Muhammad Erza Pradana
Staff, Research Division FPCI Chapter UPN Veteran Jakarta
The issue of human rights has gained significant traction in global politics, particularly with the end of the Cold War. With the end of the superpower rivalry between the United States and the once-mighty Soviet Union, many pundits, scholars, activists, and indeed politicians believed that the new world we were heading toward should not remain focused on the issues of war, conflicts, and power politics in general. These kinds of issues were, in their views, things of the past, so we should focus on other crucial issues that had been neglected for so long. This paradigm shift then resulted in the (re)emergence of some previously neglected issues, such as the environment and, indeed, human rights.
With regards to human rights, it is almost certain that the people who are active in promoting this issue globally are idealists seeking to bring about the ideal world humankind has desired for so long, characterized by peace and harmony. Thus, I have no need to question that those people have the most virtuous and righteous intentions and missions to create an international system where human rights are the principles guiding actors’ interactions.

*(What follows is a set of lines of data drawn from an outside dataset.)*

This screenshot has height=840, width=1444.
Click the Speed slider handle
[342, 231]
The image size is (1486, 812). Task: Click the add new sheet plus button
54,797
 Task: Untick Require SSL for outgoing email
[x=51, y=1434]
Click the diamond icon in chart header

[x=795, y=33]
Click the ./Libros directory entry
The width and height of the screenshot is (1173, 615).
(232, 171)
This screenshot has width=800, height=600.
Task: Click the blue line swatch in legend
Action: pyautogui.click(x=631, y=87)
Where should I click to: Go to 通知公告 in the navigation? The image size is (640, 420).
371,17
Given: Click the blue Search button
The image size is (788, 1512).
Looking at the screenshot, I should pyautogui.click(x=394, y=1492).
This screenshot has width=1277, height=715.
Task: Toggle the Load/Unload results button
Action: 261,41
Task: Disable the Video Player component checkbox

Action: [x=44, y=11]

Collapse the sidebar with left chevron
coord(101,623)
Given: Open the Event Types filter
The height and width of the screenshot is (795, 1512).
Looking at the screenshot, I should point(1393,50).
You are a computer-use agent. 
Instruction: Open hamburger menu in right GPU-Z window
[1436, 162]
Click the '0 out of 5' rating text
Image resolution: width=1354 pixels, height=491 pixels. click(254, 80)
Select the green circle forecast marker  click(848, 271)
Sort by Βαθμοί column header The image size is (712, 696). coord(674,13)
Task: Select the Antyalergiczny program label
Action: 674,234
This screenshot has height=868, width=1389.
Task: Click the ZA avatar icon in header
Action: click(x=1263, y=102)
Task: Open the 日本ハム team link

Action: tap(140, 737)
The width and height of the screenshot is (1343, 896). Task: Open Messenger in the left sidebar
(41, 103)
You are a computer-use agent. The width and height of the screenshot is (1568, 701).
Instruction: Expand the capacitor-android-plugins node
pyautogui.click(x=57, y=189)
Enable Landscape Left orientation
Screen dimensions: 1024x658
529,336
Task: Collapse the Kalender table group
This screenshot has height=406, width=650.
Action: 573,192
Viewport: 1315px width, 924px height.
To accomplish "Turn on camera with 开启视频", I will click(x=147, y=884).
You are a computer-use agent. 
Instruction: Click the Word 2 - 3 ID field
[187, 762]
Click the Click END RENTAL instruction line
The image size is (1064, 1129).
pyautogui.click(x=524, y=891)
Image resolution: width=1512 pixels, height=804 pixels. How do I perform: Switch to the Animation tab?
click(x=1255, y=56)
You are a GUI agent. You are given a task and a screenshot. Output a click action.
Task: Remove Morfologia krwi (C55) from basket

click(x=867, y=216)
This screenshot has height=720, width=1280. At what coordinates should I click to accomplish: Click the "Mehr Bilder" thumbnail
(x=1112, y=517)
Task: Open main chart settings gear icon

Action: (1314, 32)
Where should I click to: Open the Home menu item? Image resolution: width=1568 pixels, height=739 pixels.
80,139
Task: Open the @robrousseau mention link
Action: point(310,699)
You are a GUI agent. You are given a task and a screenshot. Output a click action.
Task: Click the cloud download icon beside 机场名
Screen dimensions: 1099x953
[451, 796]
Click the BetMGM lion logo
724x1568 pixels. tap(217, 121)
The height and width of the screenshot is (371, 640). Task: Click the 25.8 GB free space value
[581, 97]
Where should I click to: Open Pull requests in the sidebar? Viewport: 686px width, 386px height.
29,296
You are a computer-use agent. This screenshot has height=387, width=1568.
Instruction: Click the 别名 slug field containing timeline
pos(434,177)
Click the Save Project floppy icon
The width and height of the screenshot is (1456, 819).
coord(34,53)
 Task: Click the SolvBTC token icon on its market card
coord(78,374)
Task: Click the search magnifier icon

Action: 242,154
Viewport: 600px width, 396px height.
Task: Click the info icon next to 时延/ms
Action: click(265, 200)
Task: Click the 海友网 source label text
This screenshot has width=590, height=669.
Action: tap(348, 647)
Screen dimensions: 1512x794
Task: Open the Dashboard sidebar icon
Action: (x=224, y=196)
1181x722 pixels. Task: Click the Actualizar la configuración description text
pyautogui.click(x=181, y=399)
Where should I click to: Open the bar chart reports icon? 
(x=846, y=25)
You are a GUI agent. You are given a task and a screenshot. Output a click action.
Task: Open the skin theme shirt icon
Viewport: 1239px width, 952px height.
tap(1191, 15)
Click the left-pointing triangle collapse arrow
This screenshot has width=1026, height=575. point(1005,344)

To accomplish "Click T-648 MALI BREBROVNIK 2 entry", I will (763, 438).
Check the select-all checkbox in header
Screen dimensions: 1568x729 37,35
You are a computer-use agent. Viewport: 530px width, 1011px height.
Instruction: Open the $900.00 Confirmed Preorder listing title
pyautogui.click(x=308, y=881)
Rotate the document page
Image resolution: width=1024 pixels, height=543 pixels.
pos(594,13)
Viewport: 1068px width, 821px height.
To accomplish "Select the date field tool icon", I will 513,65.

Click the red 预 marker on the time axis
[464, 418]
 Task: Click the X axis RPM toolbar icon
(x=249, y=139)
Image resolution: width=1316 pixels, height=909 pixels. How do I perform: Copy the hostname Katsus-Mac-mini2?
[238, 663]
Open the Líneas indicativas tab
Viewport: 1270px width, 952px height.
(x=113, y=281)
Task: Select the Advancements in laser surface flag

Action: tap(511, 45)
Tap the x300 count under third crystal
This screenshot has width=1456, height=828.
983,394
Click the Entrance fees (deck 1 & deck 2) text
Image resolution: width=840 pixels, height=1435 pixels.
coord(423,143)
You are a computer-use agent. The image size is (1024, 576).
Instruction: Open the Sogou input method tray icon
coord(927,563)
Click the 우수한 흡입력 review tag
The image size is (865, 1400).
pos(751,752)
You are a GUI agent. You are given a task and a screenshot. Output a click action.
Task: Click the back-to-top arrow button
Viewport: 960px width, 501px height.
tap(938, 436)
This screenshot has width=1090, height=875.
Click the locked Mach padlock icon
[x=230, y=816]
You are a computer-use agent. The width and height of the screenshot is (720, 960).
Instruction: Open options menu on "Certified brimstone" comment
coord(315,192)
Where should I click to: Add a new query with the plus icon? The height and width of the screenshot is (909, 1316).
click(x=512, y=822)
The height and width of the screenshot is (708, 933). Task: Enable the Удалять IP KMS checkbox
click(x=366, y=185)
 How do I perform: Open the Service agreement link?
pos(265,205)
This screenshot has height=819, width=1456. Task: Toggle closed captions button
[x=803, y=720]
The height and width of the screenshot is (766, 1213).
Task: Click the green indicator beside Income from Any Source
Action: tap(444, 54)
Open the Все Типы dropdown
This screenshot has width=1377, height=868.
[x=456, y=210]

As someone who works within the realist theoretical tradition of international politics, I myself find this idea very intriguing. Indeed, personally, I would unquestionably hope and work to ensure that human rights should and must be the governing principles of inter-state relations. This means that states must recognize their very existence in this world to provide for their citizens through respecting and fulfilling basic rights such as a secure and peaceful environment where humans are free from terrors and wars, an excellent education system, generous and robust health care, and a social security system. However, although I find these ideas intriguing, they are still utopian in nature. The question we should ask ourselves is not whether power politics or human rights should be the underlying principles of international politics. Rather, the question should be whether it is possible to impose human rights as a governing principle in a world that has been characterized by conflicts and war for so long. My simple answer to that question is no.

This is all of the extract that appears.